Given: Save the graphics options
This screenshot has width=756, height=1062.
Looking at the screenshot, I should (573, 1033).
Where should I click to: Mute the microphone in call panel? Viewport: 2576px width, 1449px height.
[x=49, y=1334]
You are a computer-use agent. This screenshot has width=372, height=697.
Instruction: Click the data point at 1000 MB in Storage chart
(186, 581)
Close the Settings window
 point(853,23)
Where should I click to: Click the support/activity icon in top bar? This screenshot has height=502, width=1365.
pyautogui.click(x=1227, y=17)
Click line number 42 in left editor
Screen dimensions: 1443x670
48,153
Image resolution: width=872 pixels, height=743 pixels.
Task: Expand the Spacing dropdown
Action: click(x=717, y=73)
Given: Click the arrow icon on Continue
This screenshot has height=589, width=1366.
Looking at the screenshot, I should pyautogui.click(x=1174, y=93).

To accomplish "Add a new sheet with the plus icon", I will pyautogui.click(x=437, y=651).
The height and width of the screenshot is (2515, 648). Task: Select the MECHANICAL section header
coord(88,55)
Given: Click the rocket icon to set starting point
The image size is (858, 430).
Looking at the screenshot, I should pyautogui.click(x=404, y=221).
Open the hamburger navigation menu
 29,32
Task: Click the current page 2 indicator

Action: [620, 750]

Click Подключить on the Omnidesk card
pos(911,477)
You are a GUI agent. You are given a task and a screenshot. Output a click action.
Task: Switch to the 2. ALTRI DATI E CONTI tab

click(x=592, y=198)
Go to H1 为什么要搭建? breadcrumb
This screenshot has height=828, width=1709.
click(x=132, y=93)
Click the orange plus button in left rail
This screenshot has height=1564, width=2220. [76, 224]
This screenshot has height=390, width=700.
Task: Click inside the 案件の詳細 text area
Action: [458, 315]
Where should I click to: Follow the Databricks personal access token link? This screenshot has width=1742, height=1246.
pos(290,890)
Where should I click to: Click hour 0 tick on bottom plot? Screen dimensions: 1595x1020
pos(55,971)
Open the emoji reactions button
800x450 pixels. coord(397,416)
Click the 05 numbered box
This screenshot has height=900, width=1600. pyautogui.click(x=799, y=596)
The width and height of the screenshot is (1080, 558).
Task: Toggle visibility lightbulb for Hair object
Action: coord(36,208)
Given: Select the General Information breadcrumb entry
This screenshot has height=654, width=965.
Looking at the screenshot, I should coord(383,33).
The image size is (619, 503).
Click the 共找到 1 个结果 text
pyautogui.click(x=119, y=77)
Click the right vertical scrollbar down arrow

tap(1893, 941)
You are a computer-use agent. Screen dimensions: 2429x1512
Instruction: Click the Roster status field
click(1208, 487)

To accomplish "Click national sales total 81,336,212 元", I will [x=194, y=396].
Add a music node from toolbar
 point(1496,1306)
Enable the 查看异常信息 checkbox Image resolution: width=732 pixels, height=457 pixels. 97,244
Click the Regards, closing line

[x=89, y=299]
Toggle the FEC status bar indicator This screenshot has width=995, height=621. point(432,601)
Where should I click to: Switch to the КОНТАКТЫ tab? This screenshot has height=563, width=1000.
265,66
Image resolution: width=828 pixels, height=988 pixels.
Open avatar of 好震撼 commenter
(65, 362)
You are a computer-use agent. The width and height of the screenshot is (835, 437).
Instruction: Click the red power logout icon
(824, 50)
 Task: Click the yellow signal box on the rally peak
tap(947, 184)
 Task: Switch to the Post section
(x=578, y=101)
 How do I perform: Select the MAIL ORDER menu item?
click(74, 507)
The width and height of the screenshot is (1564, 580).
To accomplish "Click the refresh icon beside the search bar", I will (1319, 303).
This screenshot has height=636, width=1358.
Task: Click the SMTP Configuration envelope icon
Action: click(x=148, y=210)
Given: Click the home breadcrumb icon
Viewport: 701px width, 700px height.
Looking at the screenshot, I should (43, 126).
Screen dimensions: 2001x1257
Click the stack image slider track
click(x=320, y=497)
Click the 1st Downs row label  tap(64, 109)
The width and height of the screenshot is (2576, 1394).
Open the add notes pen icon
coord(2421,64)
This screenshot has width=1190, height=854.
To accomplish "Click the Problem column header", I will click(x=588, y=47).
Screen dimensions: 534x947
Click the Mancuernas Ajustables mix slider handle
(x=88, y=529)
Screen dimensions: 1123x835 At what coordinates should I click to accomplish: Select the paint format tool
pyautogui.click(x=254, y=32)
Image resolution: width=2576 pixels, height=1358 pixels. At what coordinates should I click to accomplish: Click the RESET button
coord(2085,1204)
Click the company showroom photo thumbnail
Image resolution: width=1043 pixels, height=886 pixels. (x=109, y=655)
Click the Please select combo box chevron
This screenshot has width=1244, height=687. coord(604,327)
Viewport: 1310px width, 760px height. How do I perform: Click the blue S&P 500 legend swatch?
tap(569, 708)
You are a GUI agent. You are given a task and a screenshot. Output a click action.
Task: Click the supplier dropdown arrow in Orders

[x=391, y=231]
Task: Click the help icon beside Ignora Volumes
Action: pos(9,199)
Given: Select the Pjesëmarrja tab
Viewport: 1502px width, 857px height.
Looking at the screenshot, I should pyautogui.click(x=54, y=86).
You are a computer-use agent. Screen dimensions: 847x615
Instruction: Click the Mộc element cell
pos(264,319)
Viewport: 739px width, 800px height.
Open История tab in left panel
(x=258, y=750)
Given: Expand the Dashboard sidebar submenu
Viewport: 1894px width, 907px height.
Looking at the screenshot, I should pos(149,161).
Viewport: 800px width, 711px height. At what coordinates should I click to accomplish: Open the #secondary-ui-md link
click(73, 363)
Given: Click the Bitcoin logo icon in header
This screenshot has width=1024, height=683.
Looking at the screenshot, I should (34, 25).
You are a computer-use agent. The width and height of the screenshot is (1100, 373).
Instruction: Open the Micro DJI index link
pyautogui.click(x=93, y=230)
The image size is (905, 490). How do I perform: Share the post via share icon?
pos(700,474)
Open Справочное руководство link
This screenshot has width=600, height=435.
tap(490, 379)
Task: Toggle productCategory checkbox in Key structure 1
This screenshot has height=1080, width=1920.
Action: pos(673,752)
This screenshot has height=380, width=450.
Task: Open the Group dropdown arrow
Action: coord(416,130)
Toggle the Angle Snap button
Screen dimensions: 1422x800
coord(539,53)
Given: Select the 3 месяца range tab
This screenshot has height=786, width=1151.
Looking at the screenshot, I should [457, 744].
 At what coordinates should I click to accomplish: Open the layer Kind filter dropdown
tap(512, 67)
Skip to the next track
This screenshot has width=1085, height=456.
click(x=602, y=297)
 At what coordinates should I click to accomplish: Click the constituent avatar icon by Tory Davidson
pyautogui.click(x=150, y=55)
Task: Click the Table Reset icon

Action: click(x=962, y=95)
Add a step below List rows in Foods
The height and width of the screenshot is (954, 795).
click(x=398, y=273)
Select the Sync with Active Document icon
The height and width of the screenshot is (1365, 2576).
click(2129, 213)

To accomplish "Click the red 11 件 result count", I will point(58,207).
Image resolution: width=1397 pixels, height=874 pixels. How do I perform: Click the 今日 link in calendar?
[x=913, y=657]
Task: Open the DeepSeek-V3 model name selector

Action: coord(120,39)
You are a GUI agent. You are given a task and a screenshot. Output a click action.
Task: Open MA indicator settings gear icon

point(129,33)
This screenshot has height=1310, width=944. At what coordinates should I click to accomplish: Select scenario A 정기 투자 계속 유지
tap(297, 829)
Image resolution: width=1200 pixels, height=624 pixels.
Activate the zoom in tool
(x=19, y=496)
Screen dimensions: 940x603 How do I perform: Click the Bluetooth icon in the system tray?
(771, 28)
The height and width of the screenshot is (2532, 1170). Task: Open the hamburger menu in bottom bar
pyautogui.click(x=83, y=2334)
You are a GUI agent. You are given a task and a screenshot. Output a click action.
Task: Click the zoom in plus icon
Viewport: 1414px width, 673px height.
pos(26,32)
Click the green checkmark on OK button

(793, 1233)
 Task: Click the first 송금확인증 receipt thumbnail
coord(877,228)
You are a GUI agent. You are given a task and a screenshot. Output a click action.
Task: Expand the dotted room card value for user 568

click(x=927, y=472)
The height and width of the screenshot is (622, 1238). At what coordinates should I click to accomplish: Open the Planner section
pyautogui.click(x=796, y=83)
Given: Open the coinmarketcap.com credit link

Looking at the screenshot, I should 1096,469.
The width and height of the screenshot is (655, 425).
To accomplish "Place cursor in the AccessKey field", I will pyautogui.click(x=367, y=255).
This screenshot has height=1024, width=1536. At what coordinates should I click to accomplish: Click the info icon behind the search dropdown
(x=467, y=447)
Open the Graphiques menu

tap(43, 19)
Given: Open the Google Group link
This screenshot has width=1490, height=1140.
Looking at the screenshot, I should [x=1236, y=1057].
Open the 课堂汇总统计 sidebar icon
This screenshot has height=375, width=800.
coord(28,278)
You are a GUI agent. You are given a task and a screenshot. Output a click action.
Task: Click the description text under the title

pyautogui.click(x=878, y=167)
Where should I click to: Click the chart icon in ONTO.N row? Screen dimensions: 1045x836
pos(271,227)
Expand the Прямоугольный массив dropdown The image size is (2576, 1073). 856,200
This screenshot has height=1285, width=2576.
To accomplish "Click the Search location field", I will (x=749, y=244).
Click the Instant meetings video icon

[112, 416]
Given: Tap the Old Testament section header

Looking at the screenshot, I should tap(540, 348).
____________________
* Work instructions *
Please return, unchanged, every line from the one containing "Add a music node from toolbar" through the one containing "click(x=320, y=497)", with both of those lines included.

* Result of the exercise *
Add a music node from toolbar
 point(1496,1306)
Enable the 查看异常信息 checkbox Image resolution: width=732 pixels, height=457 pixels. 97,244
Click the Regards, closing line

[x=89, y=299]
Toggle the FEC status bar indicator This screenshot has width=995, height=621. point(432,601)
Where should I click to: Switch to the КОНТАКТЫ tab? This screenshot has height=563, width=1000.
265,66
Image resolution: width=828 pixels, height=988 pixels.
Open avatar of 好震撼 commenter
(65, 362)
You are a computer-use agent. The width and height of the screenshot is (835, 437).
Instruction: Click the red power logout icon
(824, 50)
 Task: Click the yellow signal box on the rally peak
tap(947, 184)
 Task: Switch to the Post section
(x=578, y=101)
 How do I perform: Select the MAIL ORDER menu item?
click(74, 507)
The width and height of the screenshot is (1564, 580).
To accomplish "Click the refresh icon beside the search bar", I will (1319, 303).
This screenshot has height=636, width=1358.
Task: Click the SMTP Configuration envelope icon
Action: click(x=148, y=210)
Given: Click the home breadcrumb icon
Viewport: 701px width, 700px height.
Looking at the screenshot, I should (43, 126).
Screen dimensions: 2001x1257
Click the stack image slider track
click(x=320, y=497)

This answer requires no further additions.